We have to change our economic system to similar principles that Edo, Japan had. Change from using greed as a driver, to cooperation with each other instead to preserve what we have left of the biosphere here on our planet. Use Permaculture and similar principles to reduce competition and enhance cooperation to get the most out of our diminishing resources.
Sadly politics is more about war than cooperation, we seem to be fighting about the last resources instead. That is the natural reaction to blame someone else when we fail to see our own mistakes.
Regards
P-O
P-O,
Global heating is almost 100% because of human activity, and no we cannot adjust to it being “just a little warmer” any more than when you have a 102°F fever, it’s just “a little warmer.” You’re dead.

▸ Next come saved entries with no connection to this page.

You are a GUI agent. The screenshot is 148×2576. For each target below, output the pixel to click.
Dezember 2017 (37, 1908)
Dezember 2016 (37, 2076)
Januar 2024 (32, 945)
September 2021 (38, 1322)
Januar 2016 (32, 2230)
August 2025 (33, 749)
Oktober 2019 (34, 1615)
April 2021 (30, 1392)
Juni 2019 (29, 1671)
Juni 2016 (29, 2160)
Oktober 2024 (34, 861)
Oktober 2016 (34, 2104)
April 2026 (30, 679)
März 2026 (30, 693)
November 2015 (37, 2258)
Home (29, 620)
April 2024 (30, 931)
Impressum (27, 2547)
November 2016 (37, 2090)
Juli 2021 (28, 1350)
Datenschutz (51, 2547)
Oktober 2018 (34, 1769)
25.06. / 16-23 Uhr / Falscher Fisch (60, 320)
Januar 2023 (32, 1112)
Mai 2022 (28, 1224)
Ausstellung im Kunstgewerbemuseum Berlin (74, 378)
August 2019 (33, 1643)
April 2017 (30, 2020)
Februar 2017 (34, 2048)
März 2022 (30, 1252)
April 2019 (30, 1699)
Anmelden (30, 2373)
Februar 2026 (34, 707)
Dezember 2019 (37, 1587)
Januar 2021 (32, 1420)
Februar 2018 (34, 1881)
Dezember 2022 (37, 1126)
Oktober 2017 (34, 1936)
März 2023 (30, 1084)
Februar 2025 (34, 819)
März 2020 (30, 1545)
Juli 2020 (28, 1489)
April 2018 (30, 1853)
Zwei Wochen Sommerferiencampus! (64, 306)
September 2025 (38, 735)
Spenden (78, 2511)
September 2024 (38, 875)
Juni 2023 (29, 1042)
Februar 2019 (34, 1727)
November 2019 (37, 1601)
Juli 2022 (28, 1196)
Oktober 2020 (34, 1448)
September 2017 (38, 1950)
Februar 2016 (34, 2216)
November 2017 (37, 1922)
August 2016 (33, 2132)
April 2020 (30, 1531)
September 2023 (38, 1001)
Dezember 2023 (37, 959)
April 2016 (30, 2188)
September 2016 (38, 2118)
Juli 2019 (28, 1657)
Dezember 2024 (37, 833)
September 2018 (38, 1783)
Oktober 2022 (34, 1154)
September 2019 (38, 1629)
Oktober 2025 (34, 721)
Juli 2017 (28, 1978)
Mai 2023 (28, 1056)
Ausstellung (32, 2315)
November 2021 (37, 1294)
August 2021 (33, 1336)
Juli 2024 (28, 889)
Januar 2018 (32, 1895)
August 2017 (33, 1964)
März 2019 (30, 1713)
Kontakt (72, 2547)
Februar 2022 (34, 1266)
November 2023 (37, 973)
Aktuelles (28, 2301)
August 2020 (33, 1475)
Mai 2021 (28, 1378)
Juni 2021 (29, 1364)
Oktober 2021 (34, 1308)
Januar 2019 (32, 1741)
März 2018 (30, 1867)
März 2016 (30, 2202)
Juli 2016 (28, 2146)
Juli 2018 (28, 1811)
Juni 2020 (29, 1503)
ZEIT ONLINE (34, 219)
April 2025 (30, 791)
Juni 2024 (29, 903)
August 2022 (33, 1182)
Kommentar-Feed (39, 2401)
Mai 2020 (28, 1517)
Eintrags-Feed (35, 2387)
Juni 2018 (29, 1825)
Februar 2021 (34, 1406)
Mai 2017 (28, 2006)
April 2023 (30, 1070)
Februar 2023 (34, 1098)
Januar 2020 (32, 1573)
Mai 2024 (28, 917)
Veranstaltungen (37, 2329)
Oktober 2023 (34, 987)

Your earth science PhD from Google University is not a credential to argue science. Do you argue surgical technique with your cardiologist or neurosurgeon? Same situation.
As I said in my post, take your bet against climate change to Las Vegas and see what odds a professional bookmaker will give you–not one nickel because he knows the odds.
All the best,
Art
You sound like Lyndon LaRouche and Vincent Offer combined. Sad to see you turn your site into a carney act.
John,
You are not required to read my posts. I am not required to take your unsolicited advice.
It was not advice…It was an observation
Art, I agree with you that the evidence is overwhelming that temperatures are increasing due to human activity – predominantly the burning of fossil fuels. There is little left in the balance of probabilities to dispute this or the earth’s increasing energy (im)balance. However, I have difficulty with the fact that many academics and, unfortunately much of the (largely technically uninformed) media’s extrapolation of this to mean that all “attribution science” is settled. And that almost innumerable negative individual weather or weather related – not trends – (and even events seemingly totally unrelated to weather) can YET be attributed to climate change. (Although they might be in the future.) To me this “impatience to attribute” just gives deniers an opportunity to dispute the broader credibility of the message in your post.
Iam,
I don’t attribute every weather to climate change but I believe that there are compelling and persistent patterns of weather that are probably climate related.
I’m not concerned with climate-change deniers using my work as an opportunity to dispute the broader message because they will do that regardless of its content.